Remix.run Logo
mikestorrent 3 days ago

Inference performance per watt is continuing to improve, so even if we hit the peak of what LLM technology can scale to, we'll see tokens per second, per dollar, and per watt continue to improve for a long time yet.

I don't think we're hitting peak of what LLMs can do, at all, yet. Raw performance for one-shot responses, maybe; but there's a ton of room to improve "frameworks of thought", which are what agents and other LLM based workflows are best conceptualized as.

The real question in my mind is whether we will continue to see really good open-source model releases for people to run on their own hardware, or if the companies will become increasingly proprietary as their revenue becomes more clearly tied up in selling inference as a service vs. raising massive amounts of money to pursue AGI.

ethbr1 2 days ago | parent [-]

My guess would be that it parallels other backend software revolutions.

Initially, first party proprietary solutions are in front.

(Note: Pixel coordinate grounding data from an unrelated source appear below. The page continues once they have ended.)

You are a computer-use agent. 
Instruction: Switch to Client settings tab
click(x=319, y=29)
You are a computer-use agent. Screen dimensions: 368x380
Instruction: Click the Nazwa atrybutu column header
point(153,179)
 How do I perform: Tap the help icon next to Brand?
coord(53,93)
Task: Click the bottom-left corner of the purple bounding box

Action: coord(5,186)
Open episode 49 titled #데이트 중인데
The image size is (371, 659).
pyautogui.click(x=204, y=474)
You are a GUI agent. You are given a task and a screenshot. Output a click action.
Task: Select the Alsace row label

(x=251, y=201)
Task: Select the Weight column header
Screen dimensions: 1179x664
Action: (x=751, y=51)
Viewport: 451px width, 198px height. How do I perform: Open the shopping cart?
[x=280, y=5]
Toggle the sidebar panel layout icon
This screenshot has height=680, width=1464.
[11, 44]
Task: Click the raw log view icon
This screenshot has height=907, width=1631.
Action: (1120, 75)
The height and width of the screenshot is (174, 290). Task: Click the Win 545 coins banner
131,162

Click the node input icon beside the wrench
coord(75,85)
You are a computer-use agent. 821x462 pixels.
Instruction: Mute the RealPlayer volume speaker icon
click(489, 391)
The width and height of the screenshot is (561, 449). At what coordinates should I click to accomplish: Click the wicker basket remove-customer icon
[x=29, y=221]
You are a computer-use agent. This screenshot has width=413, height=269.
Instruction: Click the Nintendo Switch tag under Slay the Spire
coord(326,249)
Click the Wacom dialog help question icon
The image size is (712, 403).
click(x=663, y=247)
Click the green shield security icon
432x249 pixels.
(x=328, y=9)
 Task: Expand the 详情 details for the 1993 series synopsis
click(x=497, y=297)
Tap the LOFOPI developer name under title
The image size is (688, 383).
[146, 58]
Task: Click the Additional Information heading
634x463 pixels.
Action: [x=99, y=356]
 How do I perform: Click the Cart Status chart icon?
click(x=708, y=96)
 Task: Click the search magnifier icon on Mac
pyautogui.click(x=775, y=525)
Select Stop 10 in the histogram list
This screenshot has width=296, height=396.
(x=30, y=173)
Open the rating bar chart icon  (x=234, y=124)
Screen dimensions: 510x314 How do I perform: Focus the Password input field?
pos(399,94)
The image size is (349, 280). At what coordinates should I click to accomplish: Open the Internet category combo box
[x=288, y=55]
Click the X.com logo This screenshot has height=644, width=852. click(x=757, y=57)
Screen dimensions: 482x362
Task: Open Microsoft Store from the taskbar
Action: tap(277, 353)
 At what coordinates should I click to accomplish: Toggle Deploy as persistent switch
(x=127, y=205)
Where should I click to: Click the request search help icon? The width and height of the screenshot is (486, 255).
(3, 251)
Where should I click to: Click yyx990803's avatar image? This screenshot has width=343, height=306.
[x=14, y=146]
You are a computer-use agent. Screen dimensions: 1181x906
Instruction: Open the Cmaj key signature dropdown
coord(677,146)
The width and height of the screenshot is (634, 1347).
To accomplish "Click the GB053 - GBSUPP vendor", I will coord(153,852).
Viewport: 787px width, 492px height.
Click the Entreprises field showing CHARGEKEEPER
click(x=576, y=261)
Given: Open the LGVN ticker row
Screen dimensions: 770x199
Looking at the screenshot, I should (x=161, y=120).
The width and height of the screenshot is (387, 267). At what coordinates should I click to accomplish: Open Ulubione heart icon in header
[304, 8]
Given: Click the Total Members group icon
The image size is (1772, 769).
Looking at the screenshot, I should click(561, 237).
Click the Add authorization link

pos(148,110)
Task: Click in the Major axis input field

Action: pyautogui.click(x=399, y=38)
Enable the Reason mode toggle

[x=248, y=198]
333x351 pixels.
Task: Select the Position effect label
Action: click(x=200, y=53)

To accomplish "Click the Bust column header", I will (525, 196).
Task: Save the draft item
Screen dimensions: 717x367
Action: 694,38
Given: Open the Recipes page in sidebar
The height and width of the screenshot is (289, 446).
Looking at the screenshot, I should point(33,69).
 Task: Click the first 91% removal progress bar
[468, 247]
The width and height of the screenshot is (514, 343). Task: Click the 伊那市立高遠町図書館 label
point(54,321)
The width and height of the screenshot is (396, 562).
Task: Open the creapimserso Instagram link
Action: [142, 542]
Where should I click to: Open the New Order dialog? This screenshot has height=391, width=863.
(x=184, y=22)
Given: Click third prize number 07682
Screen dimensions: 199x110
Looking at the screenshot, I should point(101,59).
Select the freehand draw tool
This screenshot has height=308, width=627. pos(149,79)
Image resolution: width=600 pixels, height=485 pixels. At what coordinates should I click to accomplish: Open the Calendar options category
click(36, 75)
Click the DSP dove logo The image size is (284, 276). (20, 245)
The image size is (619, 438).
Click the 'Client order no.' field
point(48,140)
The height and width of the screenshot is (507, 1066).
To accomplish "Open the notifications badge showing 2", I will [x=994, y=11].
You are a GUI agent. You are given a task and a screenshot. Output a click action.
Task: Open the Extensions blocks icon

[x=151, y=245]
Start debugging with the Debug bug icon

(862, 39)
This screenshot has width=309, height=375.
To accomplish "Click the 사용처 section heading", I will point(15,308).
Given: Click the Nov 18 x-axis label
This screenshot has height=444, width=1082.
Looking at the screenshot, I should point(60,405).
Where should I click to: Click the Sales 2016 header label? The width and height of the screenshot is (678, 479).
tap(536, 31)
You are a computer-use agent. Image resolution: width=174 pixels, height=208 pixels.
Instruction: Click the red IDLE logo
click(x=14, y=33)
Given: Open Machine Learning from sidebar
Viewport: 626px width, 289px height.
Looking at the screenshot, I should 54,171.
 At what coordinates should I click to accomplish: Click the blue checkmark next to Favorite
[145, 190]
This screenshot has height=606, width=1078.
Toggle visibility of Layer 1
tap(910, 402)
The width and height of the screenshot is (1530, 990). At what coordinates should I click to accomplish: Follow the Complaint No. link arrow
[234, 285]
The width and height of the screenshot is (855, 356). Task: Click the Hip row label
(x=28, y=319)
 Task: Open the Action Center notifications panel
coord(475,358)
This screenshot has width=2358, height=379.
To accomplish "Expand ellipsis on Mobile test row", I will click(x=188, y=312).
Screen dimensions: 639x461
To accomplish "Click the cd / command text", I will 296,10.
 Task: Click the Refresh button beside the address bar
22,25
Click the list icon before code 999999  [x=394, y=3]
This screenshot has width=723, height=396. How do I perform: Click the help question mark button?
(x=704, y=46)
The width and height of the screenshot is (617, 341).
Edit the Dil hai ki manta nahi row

Then, as the second-party ecosystem matures, they build on highest-performance proprietary solutions.

Then, as second parties monetize, they begin switching to OSS/commodity solutions to lower COGS. And with wider use, these begin to outcompete proprietary solutions on ergonomics and stability (even if not absolute performance).

While Anthropic and OpenAi are incinerating money, why not build on their platforms? As soon as they stop, scales tilt towards an apache/nginx type commoditized backend.